Dataset excerpts ->
***

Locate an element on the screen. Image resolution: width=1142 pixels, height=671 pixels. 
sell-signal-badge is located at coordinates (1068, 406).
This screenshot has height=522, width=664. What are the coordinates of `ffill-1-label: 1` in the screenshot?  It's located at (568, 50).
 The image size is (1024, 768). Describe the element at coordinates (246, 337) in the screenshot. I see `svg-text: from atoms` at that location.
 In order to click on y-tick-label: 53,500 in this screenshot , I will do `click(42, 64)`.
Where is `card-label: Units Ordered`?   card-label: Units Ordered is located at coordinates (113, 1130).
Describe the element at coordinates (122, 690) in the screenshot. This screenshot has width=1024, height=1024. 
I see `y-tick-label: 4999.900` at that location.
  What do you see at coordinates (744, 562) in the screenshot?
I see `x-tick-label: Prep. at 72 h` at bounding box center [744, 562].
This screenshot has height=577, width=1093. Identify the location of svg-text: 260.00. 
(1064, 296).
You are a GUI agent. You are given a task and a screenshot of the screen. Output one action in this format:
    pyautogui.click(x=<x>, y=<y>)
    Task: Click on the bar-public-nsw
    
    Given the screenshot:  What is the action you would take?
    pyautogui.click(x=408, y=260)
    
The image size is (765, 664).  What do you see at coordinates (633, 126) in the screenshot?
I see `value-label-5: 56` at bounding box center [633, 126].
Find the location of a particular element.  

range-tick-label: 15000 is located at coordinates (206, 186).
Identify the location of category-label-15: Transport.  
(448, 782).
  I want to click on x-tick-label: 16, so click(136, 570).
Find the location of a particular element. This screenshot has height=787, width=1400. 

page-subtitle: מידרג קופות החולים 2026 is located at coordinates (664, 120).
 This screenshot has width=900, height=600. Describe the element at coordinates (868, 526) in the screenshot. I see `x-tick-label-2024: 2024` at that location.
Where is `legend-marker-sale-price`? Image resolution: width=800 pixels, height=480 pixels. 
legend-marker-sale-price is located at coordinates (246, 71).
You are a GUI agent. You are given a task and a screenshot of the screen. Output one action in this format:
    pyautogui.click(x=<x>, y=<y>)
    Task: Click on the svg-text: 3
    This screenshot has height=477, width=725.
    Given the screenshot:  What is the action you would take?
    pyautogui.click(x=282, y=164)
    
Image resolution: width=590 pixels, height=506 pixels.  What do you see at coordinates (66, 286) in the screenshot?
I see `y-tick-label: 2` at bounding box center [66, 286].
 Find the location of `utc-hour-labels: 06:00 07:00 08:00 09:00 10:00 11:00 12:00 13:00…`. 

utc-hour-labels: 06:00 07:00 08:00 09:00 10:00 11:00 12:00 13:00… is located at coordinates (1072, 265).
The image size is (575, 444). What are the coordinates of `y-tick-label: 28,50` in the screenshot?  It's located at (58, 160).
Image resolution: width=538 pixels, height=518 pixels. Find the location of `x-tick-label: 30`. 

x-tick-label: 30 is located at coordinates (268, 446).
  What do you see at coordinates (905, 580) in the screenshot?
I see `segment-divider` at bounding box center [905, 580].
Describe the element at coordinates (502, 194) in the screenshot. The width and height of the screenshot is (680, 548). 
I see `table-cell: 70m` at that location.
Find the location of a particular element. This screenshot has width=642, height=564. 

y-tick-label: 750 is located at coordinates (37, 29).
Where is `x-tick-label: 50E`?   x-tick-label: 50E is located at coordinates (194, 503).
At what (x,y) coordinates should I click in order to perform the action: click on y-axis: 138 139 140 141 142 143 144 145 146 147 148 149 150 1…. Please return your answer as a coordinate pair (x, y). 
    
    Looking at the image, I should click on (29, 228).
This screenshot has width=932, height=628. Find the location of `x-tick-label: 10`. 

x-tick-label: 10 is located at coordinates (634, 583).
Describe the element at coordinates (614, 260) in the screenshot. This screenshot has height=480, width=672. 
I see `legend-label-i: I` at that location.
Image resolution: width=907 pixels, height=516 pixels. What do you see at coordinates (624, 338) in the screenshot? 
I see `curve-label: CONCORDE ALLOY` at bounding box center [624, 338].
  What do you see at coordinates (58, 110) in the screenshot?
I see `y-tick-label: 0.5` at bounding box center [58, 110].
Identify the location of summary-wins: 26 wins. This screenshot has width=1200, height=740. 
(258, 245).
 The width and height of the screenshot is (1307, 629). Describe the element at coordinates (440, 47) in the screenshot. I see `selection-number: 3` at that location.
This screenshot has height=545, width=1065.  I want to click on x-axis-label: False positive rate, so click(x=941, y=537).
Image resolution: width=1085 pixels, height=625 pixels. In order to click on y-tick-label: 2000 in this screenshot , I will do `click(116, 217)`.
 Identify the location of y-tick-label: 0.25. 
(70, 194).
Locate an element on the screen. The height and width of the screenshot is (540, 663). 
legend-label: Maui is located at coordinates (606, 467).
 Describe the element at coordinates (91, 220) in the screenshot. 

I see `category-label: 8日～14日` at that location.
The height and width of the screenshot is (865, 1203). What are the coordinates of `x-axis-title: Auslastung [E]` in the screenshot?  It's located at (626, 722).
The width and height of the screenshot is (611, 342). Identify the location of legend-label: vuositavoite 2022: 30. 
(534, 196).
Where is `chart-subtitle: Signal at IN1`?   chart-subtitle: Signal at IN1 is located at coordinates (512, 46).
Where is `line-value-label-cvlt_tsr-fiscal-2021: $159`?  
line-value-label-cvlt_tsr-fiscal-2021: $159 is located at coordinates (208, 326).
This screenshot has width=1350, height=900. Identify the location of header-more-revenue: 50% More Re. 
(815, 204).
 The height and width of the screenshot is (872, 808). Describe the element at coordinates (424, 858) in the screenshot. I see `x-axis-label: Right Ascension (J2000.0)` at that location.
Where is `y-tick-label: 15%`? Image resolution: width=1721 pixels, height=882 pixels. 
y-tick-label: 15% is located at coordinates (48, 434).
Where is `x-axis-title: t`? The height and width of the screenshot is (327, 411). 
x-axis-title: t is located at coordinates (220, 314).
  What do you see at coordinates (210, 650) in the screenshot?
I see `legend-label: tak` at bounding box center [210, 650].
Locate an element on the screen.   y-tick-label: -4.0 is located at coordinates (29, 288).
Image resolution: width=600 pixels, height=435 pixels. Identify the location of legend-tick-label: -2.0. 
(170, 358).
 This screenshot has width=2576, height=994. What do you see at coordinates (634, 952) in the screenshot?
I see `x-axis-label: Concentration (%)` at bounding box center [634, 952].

***

Your instructions -> Could you copy the rows from the line containing "What do you see at coordinates (58, 110)" through the line containing "The width and height of the screenshot is (1307, 629).", both included, reproducing them character for character?

Answer below ->
  What do you see at coordinates (58, 110) in the screenshot?
I see `y-tick-label: 0.5` at bounding box center [58, 110].
Identify the location of summary-wins: 26 wins. This screenshot has width=1200, height=740. 
(258, 245).
 The width and height of the screenshot is (1307, 629). Describe the element at coordinates (440, 47) in the screenshot. I see `selection-number: 3` at that location.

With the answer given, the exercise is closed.